Regulators could take the view that if these banks cannot manage their lending flows, it is their problem. On the other hand, figures for mortgage drawdowns show a 2pc decline year-on-year and it isn't ideal to have peaks and troughs of activity.
The mortgage lending restrictions have done their job. Imagine what the housing market would be like if the Central Bank had not introduced them in 2015. Despite the huge demand for housing, banks are not growing the mortgage market as rapidly as they might like, even within the realms of responsible lending.
As long as the lending restrictions apply and the exceptions are confined to specific volumes, how much harm could a 12-month rolling exception approach do?
To use a greyhound analogy, perhaps the Central Bank could loosen the muzzle on the banks a little, but definitely don't slip the lead.
Paddy Power Betfair prepares to roll the American dice
Paddy Power Betfair has been making headlines in the UK by taking a somewhat contrarian stance on the debate about Fixed Odds Betting Terminals (FOBTs) and how quickly the new lower limits should be introduced. Rivals who stand to lose heavily from the move would like it to be later rather than sooner. Paddy Power, however, which will also lose around £40m per year, wants the British government to just get on with it.
Could this reflect a maturity towards the damage of problem gambling and the part FOBTs play in it?
Perhaps. After all, one of its founders and one of its former chairmen have come out publicly against these machines and the link to gambling addiction.
But away from the headlines the betting giant has been pressing ahead with its move into the US.
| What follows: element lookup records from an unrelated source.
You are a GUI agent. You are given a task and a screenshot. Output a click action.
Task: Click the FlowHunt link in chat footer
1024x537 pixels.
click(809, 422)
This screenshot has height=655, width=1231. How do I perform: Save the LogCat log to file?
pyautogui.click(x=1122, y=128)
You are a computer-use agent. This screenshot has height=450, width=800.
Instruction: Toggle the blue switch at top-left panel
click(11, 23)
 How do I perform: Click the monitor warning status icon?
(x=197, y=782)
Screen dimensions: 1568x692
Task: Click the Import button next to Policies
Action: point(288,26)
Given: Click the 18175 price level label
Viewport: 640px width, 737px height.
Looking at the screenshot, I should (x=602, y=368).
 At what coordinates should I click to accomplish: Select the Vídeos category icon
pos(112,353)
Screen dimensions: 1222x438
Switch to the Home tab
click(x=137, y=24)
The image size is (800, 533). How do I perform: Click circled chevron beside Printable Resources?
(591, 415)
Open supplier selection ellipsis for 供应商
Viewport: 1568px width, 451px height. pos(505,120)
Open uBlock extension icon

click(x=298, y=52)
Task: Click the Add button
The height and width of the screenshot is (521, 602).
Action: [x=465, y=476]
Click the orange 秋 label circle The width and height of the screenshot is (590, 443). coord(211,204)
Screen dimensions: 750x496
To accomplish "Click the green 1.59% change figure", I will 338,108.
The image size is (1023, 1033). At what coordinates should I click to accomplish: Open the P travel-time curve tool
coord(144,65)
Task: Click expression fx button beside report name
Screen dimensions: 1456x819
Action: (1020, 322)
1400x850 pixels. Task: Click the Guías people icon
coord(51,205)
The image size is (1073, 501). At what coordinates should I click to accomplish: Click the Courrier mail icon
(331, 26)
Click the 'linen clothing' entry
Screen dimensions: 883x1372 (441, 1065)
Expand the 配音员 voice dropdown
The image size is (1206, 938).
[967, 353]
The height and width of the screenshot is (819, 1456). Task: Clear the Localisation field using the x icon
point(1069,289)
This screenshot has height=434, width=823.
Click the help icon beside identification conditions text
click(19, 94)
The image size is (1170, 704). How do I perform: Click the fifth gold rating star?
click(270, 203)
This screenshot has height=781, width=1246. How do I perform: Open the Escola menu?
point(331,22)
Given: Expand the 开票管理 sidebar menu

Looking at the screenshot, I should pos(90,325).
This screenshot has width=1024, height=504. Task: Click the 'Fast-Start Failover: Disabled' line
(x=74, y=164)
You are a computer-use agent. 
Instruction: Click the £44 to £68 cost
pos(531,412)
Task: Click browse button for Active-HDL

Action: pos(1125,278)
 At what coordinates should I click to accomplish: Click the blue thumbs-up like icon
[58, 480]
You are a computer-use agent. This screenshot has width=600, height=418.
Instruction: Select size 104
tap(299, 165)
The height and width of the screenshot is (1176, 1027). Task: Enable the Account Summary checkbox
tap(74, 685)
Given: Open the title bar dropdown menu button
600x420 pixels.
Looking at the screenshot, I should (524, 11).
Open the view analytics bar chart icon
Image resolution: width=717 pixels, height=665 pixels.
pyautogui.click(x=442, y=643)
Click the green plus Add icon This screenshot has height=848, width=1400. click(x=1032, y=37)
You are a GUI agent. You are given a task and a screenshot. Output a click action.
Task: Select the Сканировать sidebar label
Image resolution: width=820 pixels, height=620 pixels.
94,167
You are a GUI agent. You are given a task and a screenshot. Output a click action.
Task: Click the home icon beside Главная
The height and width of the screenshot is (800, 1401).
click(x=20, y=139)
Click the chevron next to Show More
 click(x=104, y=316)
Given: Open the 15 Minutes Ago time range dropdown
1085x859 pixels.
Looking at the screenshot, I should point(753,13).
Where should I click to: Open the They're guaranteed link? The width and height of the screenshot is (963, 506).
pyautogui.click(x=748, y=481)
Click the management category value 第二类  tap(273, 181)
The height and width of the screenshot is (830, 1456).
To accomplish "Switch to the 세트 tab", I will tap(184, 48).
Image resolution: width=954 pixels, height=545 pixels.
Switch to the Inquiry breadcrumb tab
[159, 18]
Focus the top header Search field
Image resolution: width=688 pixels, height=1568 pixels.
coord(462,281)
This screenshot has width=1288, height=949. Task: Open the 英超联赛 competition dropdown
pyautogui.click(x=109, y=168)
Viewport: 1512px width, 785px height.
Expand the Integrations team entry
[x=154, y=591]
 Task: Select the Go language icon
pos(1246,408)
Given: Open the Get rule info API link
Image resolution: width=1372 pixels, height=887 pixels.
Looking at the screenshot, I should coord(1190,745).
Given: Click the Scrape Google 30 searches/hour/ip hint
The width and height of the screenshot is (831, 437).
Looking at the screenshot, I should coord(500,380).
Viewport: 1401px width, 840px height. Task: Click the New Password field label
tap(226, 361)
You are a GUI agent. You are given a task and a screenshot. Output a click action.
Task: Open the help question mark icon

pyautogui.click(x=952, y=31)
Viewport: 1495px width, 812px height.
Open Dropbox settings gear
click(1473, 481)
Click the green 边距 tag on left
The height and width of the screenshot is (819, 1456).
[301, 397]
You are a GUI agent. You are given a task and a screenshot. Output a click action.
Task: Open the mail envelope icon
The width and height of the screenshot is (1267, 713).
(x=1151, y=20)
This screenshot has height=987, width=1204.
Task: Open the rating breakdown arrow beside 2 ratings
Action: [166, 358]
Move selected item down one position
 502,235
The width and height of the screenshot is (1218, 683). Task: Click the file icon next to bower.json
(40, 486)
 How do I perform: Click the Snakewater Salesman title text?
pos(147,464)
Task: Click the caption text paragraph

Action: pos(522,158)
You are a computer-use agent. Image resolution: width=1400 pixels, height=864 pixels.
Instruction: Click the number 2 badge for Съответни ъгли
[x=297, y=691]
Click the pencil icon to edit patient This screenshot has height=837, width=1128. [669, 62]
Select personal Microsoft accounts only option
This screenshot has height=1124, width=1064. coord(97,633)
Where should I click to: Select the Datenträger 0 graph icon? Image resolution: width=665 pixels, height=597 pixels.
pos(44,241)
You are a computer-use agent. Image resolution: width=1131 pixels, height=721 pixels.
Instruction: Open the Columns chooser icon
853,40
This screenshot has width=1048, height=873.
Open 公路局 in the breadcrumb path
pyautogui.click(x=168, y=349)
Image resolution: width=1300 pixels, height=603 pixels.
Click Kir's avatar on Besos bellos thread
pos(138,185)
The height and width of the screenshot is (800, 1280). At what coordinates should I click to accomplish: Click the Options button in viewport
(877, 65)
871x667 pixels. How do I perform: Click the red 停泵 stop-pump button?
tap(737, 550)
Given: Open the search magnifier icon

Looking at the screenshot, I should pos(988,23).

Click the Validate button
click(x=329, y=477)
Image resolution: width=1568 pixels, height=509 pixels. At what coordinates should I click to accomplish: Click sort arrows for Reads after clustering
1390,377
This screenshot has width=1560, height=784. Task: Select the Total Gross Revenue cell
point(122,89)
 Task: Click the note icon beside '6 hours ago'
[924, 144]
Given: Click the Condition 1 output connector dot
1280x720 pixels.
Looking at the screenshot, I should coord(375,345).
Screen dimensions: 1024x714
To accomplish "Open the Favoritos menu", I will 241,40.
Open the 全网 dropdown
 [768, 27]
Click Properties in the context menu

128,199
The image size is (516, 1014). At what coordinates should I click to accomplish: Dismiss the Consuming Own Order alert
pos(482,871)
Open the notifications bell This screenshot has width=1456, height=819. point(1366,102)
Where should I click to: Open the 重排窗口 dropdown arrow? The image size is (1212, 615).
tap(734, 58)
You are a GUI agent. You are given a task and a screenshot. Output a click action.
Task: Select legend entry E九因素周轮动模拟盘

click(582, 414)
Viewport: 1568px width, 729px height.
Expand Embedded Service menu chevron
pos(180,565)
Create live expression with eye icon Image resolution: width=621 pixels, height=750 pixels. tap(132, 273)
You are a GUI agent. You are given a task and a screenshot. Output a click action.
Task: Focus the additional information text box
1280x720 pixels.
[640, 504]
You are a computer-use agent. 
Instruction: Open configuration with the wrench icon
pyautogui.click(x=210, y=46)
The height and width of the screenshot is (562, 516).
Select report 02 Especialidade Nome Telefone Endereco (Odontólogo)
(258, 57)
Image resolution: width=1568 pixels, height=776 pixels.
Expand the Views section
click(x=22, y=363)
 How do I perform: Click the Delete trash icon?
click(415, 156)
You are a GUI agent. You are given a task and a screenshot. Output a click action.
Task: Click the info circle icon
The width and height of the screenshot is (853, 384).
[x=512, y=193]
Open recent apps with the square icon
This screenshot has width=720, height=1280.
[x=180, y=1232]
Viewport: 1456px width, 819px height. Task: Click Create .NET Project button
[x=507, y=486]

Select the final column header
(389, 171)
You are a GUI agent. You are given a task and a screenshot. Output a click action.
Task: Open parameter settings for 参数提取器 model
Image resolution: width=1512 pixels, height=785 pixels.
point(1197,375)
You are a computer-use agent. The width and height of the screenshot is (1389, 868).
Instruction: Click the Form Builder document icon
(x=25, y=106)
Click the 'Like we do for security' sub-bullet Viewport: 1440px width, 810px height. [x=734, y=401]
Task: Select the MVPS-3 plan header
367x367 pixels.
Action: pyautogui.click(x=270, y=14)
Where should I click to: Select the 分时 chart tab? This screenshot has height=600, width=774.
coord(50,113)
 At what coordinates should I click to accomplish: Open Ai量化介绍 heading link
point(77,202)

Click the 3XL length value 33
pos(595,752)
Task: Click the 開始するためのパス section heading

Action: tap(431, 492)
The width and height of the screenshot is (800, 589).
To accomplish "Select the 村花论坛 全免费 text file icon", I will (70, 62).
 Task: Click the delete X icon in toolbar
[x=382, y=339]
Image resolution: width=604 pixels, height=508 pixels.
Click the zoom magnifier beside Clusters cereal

America is opening up to gambling and it has become the new frontier. Paddy Power is in poll position in the gold rush, with a presence in 15 states, according to a recent Davy Stockbrokers report.
There are plenty of uncertainties about how gambling will evolve in the US where, despite having a former casino owner in the White House, individual states still carry a lot of sway about if and how gambling opens up.
However, Davy produced a very upbeat assessment of the group's potential as the US market grows.
There are still lots of unknowns but Davy estimates there is an "addressable market range" for the group in the US of between $4.1bn and $8.5bn by 2023. This could translate into sport betting Ebitda for the company of £120m to £215m over the medium term.
But Davy has a health warning there too. "The US sports betting market is an exciting prospect for Paddy Power Betfair [PPB - that much we can say with certainty. However, almost everything else regarding this burgeoning opportunity remains unclear."
PPB's share price is down around 18pc in the last year and Davy reckons that, stripping out the US opportunity, the valuation placed on its core business "reflects the multiple operational headwinds facing the group and is arguably the cheapest at which its core operations have been valued for some time."
Share punters are still unsure as the stock fell a little further this week. Betting punters however, are a different story.